Эвелин забилась мелкой дрожью, и я приобнял её за плечи. Она смотрела куда-то вдаль, сжимая в руках стакан со всё ещё дымящимся напитком, и молчала.
— Любой родитель любит своего ребёнка, каким бы тот ни был, — с уверенностью сказал я. – Но, возможно, вашим родителям и вправду не помешает быть внимательнее по отношению к вам. Ты пробовала говорить с ними об этом?
— Даже не стала пытаться. Они будут говорить со мной осторожно и ласково, боясь обидеть, а потом, вполне вероятно, сделают вид, что этого разговора не было вовсе. Да, наша доченька больна, она не вспомнит, о чём мы говорили минуту назад!
Она закрыла глаза и сделала глубокий вдох, с трудом овладевая собой. Я крепче прижал её к себе.
— Я уверен, твои родители не такие звери, как ты о них рассказываешь. Просто надо осторожно напомнить им, что в жизни есть вещи гораздо важнее карьеры — семья. И, к слову сказать, я был бы не против поужинать как-нибудь с твоей семьёй.
— Мне придётся предупредить их об этом заранее, чтобы они сумели найти время в своём поминутно расписанном графике.

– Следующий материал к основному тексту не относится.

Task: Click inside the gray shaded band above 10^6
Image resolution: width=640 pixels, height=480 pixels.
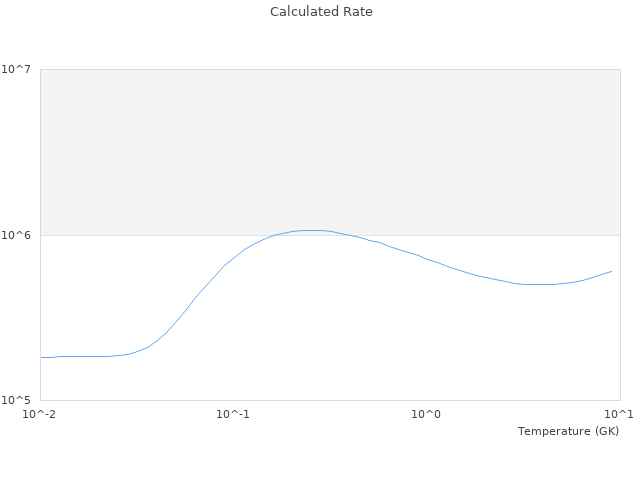Action: 330,150
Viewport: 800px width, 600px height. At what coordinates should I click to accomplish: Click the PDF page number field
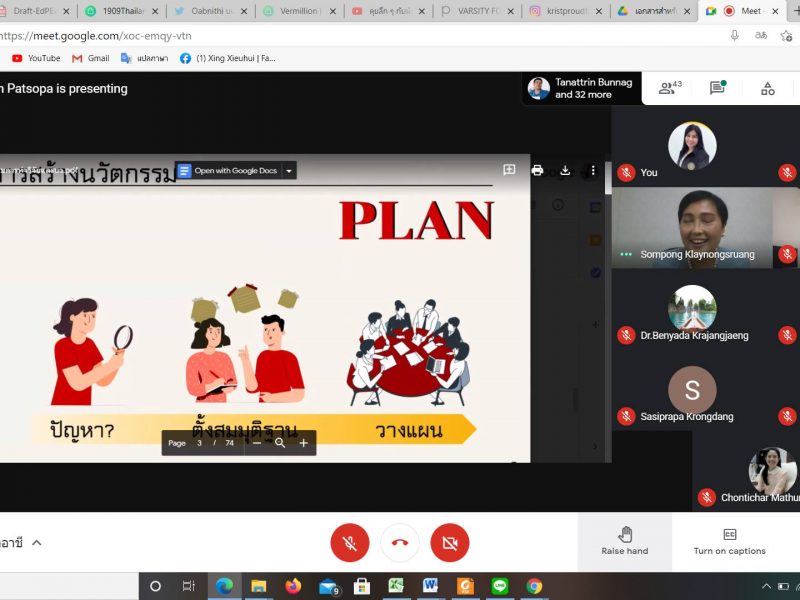200,443
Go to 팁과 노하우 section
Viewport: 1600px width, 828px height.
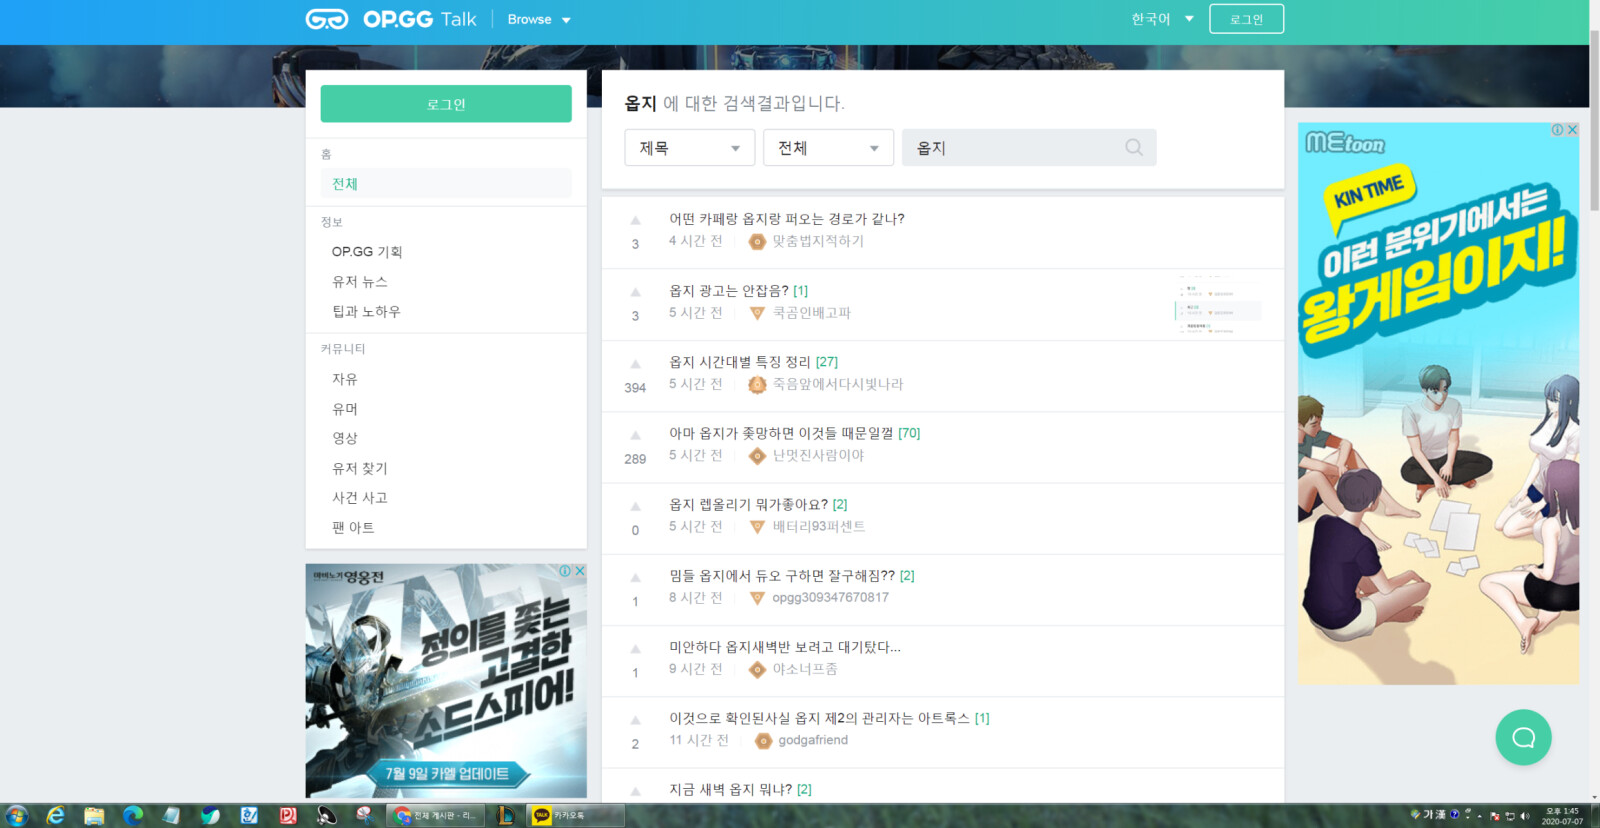coord(366,312)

Эвелин с благодарностью прижалась к моей груди и сказала:
— Но ты во всём прав, Логан. Напомни мне записать твои слова, когда мы вернёмся в отель, ладно?
— Ладно. Ты не сильно устала, Эвелин? Не хочешь поехать в отель прямо сейчас?
— Вовсе нет. Я бы отдала всё на свете, лишь бы эта волшебная ночь никогда не кончалась.
Мы постояли в обнимку ещё несколько минут. Я заметил, что теперь Эвелин угрюмо молчала, и сразу всё понял — понял, почему она была так беззаботна, весела и невероятно красива здесь, в Нью-Йорке, и почему она так уныло молчала теперь.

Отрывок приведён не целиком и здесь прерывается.